FIG. 4 shows the capacity of the product of the present invention and conventional products A and B at each discharge current. The battery used was a 4A) I-4V type sealed lead-acid battery, the ambient temperature was 25±1° C., and the end-of-discharge voltage was 2.8V. As is clear from FIG. 4, the discharge duration of the product of the present invention is longer than that of conventional products A and B, which is particularly noticeable in high rate discharge.
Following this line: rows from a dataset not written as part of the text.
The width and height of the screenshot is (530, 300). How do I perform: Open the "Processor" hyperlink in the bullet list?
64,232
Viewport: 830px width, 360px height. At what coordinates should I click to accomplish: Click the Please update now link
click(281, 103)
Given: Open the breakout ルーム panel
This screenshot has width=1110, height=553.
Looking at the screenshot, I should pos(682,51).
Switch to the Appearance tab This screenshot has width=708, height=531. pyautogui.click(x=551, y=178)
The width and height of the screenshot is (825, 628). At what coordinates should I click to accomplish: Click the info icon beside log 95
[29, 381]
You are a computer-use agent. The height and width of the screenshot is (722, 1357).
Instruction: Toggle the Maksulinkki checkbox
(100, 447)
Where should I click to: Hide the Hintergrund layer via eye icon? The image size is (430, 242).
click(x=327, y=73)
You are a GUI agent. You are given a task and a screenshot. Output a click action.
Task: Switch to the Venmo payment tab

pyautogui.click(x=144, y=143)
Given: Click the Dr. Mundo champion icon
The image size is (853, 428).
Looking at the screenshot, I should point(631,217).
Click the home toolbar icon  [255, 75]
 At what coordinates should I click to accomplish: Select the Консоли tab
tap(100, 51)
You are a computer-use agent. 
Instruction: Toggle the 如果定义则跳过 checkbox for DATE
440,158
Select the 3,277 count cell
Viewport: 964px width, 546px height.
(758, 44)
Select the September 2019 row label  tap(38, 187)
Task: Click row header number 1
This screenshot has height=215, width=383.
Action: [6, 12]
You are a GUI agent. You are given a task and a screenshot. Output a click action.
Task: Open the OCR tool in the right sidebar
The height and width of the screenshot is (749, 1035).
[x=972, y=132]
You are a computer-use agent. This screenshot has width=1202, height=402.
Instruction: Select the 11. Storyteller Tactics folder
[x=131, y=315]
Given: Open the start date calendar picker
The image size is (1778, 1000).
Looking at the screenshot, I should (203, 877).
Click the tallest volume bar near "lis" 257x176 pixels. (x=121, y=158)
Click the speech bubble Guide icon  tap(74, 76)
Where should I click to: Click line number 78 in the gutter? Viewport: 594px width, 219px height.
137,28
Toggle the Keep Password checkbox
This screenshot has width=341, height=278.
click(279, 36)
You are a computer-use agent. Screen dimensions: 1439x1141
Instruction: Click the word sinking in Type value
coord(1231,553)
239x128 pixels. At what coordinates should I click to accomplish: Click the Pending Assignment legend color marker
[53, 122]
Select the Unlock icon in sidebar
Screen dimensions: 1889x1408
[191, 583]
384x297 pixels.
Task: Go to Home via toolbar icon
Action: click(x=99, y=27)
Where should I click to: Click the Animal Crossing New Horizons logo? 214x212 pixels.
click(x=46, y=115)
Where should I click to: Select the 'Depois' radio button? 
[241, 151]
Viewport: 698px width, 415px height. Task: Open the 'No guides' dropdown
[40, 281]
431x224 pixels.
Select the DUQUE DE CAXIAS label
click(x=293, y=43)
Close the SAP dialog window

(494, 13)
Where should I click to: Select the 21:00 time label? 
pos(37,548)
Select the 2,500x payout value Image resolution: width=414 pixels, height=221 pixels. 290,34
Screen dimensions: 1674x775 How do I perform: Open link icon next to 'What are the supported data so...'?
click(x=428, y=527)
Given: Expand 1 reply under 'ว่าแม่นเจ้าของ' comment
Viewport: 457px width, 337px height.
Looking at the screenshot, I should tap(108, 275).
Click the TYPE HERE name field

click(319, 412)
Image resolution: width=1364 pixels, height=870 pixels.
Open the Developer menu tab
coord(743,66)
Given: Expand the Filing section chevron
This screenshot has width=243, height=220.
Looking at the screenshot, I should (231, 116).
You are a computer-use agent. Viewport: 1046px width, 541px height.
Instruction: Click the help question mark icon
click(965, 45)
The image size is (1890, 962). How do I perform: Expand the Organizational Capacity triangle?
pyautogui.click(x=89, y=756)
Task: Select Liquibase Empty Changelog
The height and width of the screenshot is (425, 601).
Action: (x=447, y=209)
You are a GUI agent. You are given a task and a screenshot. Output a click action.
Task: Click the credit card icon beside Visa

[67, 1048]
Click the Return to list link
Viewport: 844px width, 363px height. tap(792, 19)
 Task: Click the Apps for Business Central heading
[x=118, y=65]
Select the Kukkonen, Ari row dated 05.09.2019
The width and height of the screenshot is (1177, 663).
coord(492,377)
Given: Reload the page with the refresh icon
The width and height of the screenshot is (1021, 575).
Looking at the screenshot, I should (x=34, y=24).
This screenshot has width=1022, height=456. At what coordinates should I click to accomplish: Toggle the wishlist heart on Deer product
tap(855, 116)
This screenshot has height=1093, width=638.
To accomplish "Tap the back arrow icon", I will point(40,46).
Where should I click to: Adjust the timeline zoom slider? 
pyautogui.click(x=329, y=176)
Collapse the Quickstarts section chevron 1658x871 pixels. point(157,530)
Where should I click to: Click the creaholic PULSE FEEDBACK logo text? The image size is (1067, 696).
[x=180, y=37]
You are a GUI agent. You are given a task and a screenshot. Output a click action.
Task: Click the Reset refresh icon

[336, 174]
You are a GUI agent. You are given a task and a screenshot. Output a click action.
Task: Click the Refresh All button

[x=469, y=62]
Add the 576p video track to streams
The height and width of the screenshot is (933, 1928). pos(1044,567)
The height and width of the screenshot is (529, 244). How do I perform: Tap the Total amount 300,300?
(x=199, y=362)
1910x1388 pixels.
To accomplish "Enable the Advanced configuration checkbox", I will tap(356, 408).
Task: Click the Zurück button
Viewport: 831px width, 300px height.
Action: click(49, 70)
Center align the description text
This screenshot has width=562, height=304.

FIG. 5 is a comparison diagram of the cycle life characteristics of the product of the present invention and conventional products A and B. All batteries are 4Ah-4V type sealed lead-acid batteries, and the charging conditions are 4.9V constant voltage charging at an ambient temperature of 25±1℃, a limited current of 1.2 people, and a charging time of 4 hours. be. Further, the discharge conditions are constant current discharge of 4A and discharge to a final voltage of 2.8V.

As shown in the figure, it can be seen that the product of the present invention has a high capacity and a long life compared to the conventional products A and B.

Effects of the Invention As described above, according to the present invention, even in a lead-acid battery with a high capacity, the start-up performance after over-discharging and the recovery performance after self-discharge are improved.

[Brief explanation of the drawing]

Figure 1 is a characteristic diagram comparing the performance of charged standing soil after overdischarging, Figure 2 is a characteristic diagram comparing self-discharge performance, and Figure 3 is a graph showing the active material of the electrode plate surface layer after chemical formation (α/β≦0 .5) is a curve diagram showing the relationship between thickness and battery capacity, Figure 4 is a comparative characteristic diagram of the duration of each discharge flow, and Figure 5 is a comparative characteristic diagram of cycle life.

Claims (1)

[Claims] 1. The active materials of the surface layer of the electrode plate are α-PbO_2 and β-Pb
A lead-acid battery characterized in that the X-ray diffraction peak ratio of O_2 is α/β≦0.5, and the active material in the center layer is an electrode plate in which α/β>0.5. 2. After filling the grid with the paste, it is immersed in a sulfuric acid solution to convert the surface layer of the electrode plate into PbSO_4, then subjected to normal aging, followed by chemical conversion in a neutral sulfate aqueous solution and the prescribed process. A method for manufacturing lead-acid batteries obtained through the process.